» **Supplied data**:
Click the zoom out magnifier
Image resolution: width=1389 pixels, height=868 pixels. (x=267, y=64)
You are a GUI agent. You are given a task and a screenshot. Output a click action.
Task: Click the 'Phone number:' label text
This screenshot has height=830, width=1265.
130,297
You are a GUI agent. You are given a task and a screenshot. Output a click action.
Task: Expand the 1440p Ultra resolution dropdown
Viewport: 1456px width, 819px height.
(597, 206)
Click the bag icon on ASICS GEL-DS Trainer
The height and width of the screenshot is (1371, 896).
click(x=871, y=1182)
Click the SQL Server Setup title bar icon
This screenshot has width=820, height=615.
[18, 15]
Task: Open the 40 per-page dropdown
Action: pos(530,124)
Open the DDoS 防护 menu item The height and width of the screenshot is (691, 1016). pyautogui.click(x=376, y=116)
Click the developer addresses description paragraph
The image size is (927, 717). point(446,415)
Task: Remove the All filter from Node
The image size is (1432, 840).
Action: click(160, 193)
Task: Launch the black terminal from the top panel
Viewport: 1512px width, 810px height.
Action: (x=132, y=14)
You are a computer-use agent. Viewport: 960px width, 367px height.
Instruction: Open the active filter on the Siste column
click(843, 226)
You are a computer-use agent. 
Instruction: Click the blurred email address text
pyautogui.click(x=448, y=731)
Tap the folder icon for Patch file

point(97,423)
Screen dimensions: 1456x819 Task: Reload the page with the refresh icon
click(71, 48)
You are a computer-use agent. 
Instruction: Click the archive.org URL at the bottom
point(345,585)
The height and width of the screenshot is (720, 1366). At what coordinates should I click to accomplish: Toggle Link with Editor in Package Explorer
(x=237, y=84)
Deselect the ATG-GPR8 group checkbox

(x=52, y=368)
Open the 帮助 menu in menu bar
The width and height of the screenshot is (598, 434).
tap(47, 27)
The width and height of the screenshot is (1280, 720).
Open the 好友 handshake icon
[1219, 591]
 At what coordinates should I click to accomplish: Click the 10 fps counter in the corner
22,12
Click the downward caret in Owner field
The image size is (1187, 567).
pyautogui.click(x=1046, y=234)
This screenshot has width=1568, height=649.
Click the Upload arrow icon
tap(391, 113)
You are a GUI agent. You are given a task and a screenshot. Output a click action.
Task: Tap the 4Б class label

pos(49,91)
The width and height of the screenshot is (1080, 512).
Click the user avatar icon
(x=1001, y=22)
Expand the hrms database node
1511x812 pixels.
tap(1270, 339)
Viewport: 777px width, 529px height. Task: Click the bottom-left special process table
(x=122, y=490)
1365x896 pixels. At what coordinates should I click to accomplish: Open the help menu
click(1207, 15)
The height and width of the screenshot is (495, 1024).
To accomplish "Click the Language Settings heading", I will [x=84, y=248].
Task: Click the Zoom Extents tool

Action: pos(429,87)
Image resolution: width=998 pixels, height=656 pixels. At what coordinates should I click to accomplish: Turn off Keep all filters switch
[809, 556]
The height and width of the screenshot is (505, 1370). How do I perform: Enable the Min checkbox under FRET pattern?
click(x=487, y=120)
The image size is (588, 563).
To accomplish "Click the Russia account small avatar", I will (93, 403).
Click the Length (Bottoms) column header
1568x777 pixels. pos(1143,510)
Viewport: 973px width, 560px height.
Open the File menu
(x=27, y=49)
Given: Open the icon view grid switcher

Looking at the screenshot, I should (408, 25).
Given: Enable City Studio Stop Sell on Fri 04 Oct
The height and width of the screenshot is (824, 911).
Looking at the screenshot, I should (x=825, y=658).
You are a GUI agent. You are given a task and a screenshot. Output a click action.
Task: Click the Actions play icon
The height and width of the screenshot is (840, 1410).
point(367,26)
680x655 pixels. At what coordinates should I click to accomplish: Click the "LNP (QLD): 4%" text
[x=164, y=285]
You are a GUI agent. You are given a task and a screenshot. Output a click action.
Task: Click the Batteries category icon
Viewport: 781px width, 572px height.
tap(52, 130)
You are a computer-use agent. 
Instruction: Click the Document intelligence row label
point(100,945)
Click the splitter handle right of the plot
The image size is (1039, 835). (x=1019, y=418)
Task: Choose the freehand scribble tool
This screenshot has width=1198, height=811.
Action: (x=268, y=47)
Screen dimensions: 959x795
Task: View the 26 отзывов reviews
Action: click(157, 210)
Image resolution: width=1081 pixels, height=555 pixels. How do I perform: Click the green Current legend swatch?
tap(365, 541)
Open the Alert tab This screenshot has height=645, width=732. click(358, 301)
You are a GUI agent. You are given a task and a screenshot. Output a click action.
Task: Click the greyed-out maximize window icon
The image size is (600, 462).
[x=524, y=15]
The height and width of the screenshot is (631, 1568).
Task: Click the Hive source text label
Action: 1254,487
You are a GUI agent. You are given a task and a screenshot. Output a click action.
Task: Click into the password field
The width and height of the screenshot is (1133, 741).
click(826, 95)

» **Aim of the task**:
Switch every "computer-use agent" in the rows above to "desktop assistant", and write the rows out again with nothing else changed.

» **Solution to the exercise**:
Click the zoom out magnifier
Image resolution: width=1389 pixels, height=868 pixels. (x=267, y=64)
You are a GUI agent. You are given a task and a screenshot. Output a click action.
Task: Click the 'Phone number:' label text
This screenshot has height=830, width=1265.
130,297
You are a GUI agent. You are given a task and a screenshot. Output a click action.
Task: Expand the 1440p Ultra resolution dropdown
Viewport: 1456px width, 819px height.
(597, 206)
Click the bag icon on ASICS GEL-DS Trainer
The height and width of the screenshot is (1371, 896).
click(x=871, y=1182)
Click the SQL Server Setup title bar icon
This screenshot has width=820, height=615.
[18, 15]
Task: Open the 40 per-page dropdown
Action: pos(530,124)
Open the DDoS 防护 menu item The height and width of the screenshot is (691, 1016). pyautogui.click(x=376, y=116)
Click the developer addresses description paragraph
The image size is (927, 717). point(446,415)
Task: Remove the All filter from Node
The image size is (1432, 840).
Action: click(160, 193)
Task: Launch the black terminal from the top panel
Viewport: 1512px width, 810px height.
Action: (x=132, y=14)
You are a desktop assistant. Viewport: 960px width, 367px height.
Instruction: Open the active filter on the Siste column
click(843, 226)
You are a desktop assistant. 
Instruction: Click the blurred email address text
pyautogui.click(x=448, y=731)
Tap the folder icon for Patch file

point(97,423)
Screen dimensions: 1456x819 Task: Reload the page with the refresh icon
click(71, 48)
You are a desktop assistant. 
Instruction: Click the archive.org URL at the bottom
point(345,585)
The height and width of the screenshot is (720, 1366). At what coordinates should I click to accomplish: Toggle Link with Editor in Package Explorer
(x=237, y=84)
Deselect the ATG-GPR8 group checkbox

(x=52, y=368)
Open the 帮助 menu in menu bar
The width and height of the screenshot is (598, 434).
tap(47, 27)
The width and height of the screenshot is (1280, 720).
Open the 好友 handshake icon
[1219, 591]
 At what coordinates should I click to accomplish: Click the 10 fps counter in the corner
22,12
Click the downward caret in Owner field
The image size is (1187, 567).
pyautogui.click(x=1046, y=234)
This screenshot has width=1568, height=649.
Click the Upload arrow icon
tap(391, 113)
You are a GUI agent. You are given a task and a screenshot. Output a click action.
Task: Tap the 4Б class label

pos(49,91)
The width and height of the screenshot is (1080, 512).
Click the user avatar icon
(x=1001, y=22)
Expand the hrms database node
1511x812 pixels.
tap(1270, 339)
Viewport: 777px width, 529px height. Task: Click the bottom-left special process table
(x=122, y=490)
1365x896 pixels. At what coordinates should I click to accomplish: Open the help menu
click(1207, 15)
The height and width of the screenshot is (495, 1024).
To accomplish "Click the Language Settings heading", I will [x=84, y=248].
Task: Click the Zoom Extents tool

Action: pos(429,87)
Image resolution: width=998 pixels, height=656 pixels. At what coordinates should I click to accomplish: Turn off Keep all filters switch
[809, 556]
The height and width of the screenshot is (505, 1370). How do I perform: Enable the Min checkbox under FRET pattern?
click(x=487, y=120)
The image size is (588, 563).
To accomplish "Click the Russia account small avatar", I will (93, 403).
Click the Length (Bottoms) column header
1568x777 pixels. pos(1143,510)
Viewport: 973px width, 560px height.
Open the File menu
(x=27, y=49)
Given: Open the icon view grid switcher

Looking at the screenshot, I should (408, 25).
Given: Enable City Studio Stop Sell on Fri 04 Oct
The height and width of the screenshot is (824, 911).
Looking at the screenshot, I should (x=825, y=658).
You are a GUI agent. You are given a task and a screenshot. Output a click action.
Task: Click the Actions play icon
The height and width of the screenshot is (840, 1410).
point(367,26)
680x655 pixels. At what coordinates should I click to accomplish: Click the "LNP (QLD): 4%" text
[x=164, y=285]
You are a GUI agent. You are given a task and a screenshot. Output a click action.
Task: Click the Batteries category icon
Viewport: 781px width, 572px height.
tap(52, 130)
You are a desktop assistant. 
Instruction: Click the Document intelligence row label
point(100,945)
Click the splitter handle right of the plot
The image size is (1039, 835). (x=1019, y=418)
Task: Choose the freehand scribble tool
This screenshot has width=1198, height=811.
Action: (x=268, y=47)
Screen dimensions: 959x795
Task: View the 26 отзывов reviews
Action: click(157, 210)
Image resolution: width=1081 pixels, height=555 pixels. How do I perform: Click the green Current legend swatch?
tap(365, 541)
Open the Alert tab This screenshot has height=645, width=732. click(358, 301)
You are a GUI agent. You are given a task and a screenshot. Output a click action.
Task: Click the greyed-out maximize window icon
The image size is (600, 462).
[x=524, y=15]
The height and width of the screenshot is (631, 1568).
Task: Click the Hive source text label
Action: 1254,487
You are a GUI agent. You are given a task and a screenshot. Output a click action.
Task: Click into the password field
The width and height of the screenshot is (1133, 741).
click(826, 95)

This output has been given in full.